I finally made it...

Jim Warman · September 10, 2006

... into the 21st century, that is,

We finally have our wireless LAN at work... My DSL modem at home crapped out so I decided this would be a good time to upgrade to enhanced DSL - especially with our local telco offering a free wireless gateway for the change.

My old wireless router went to work and now we have connectivity beyond my dreams including the PDS and IDS stations. Our toughbooks and our PDAs have built in wireless.

The really neat part is that this old dog has to show the pups how to use this new found power...

This is great since I can now access the on line PC/ED and OASIS without leaving what I'm working on. Now, if Ford can allow us instant messaging to hotline....

Torqued_Up · September 13, 2006

Wireless in a shop is definately the way to go. At my dealer we have been running LAN lines to all of the toolboxes that need them and the router was full. The company put in a wireless LAN when we got IDS and the guys with laptops can connect so I guess wee wil be pullin out the wires.

Kyle E. Grathwol · September 16, 2006

Hi Jim,

You may have already done this but I strongly encourage you to secure the wireless in your shop. Change the default password to your router, turn off the SSID broadcast and use 128 bit encryption. A MAC filter alone is not good enough as anyone sniffing packets in your parking lot will get your MAC addresses as it is broadcast with every packet sent accross the wireless. They can spoof your MAC and connect to your network.

When I'm not wrenching at work, I am doing computer work. I do it as a side business. You would be suprised as to how many kids drive around and look for unsecured wireless networks just so they can screw with people.

Jim Warman · September 16, 2006

Already did, Kyle.. but thanks for the heads up.

It's always a surprise when folks learn that the old dog in the shop is showing the pups how to work a computer... something about this stuff enthralls me and I try to keep up (wireless network at home for several years now).

Still, nothing is perfect so we choose to keep the shop networks as stand-alone with no capability to access the Ford network. It limits the utility a bit but we can still accomplish lots over the DSL connection.

pcassidy111 · September 23, 2006

Hi Jim,

You may have already done this but I strongly encourage you to secure the wireless in your shop. Change the default password to your router, turn off the SSID broadcast and use 128 bit encryption. A MAC filter alone is not good enough as anyone sniffing packets in your parking lot will get your MAC addresses as it is broadcast with every packet sent accross the wireless. They can spoof your MAC and connect to your network.
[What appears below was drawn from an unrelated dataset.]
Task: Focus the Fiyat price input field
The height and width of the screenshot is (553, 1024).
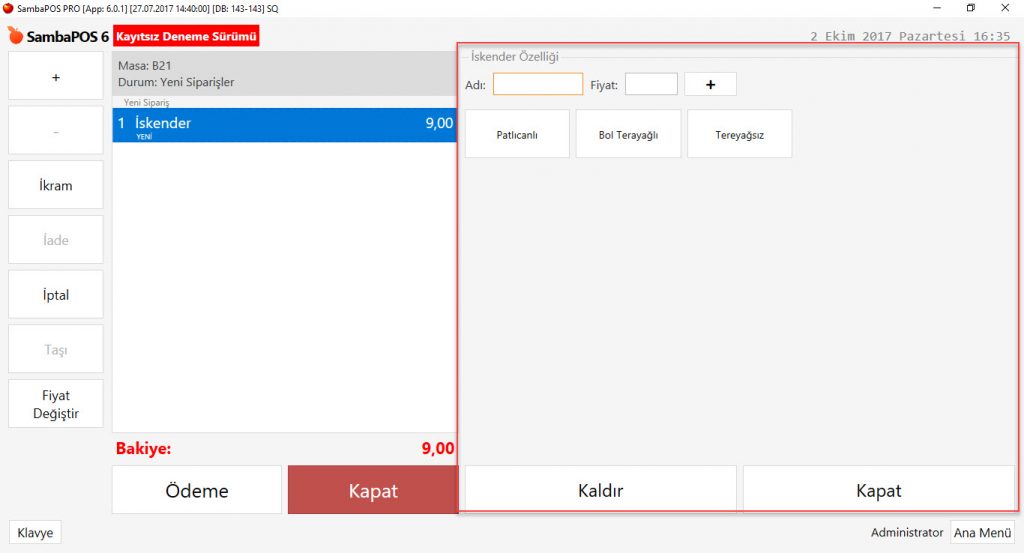Action: pos(651,85)
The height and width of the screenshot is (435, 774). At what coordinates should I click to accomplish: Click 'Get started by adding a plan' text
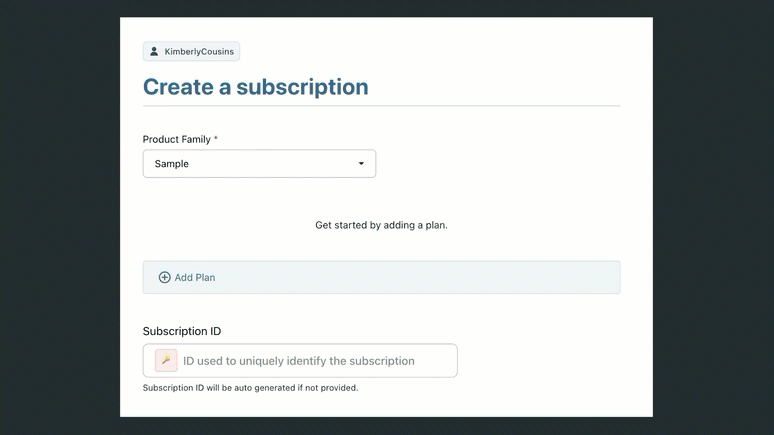pos(381,225)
When I'm not wrenching at work, I am doing computer work. I do it as a side business. You would be suprised as to how many kids drive around and look for unsecured wireless networks just so they can screw with people.

Leaving your wireless network open is no big deal as long as your computer'S firewall and virus definitions are up to date. Living in the 'Silicon Valley' everyone has wireless networks-8 unsecured ones (and only 1 secured site) available from my easy chair-and most of my neighbors are techies. Some cities here are even going to city wide open access wireless networks.

So some kids are out 'WAR'ing on my IP address, they cannot access any of my computers and if the Fed's come knocking because of some illegal activity on my IP address they will find no evidence of it on my computers.

Kyle E. Grathwol · September 28, 2006

WOW. You are wrong.

1. Antivirus has absolutely nothing to do with wireless security-period. It does nothing to protect you from intruders.

2. Firewall? If someone is on your wireless, they are behind your firewall. They are on your network.

3. If you do not encrypt your wireless transmissions then any little meathead can read your e-mail, passwords, credit card numbers, etc. They can read EVERYTHING going across the wireless.

4. Without security on your wireless it is no different than someone connecting to your network with a LAN ethernet cable.

Always remember...THE INTERNET IS A HOSTILE PLACE.

Keith Browning · September 28, 2006

2. Firewall? If someone is on your wireless, they are behind your firewall. They are on your network.

I am no expert but I do have to question the above line because if your computer is running the right software with a firewall it still does not matter where protecting your PC is concerned. I do agree that putting up every possible wall or shield of protecions you can is the best way to go about it.

With either a wireless or wired network, if my computer is running it's own firewall then it really doesn't matter "who" is getting past my router in either instance.

I know this as fact because I have tried to connect to both of my computers with my wireless laptop from Work. One of my home PC's is using the wireless part of my router and one is wired to the same router along with my cable modem and my printer. All wireless computers are connecting with 128 bit encryption and its own key which without they CANNOT connect to my network and onto the Internet.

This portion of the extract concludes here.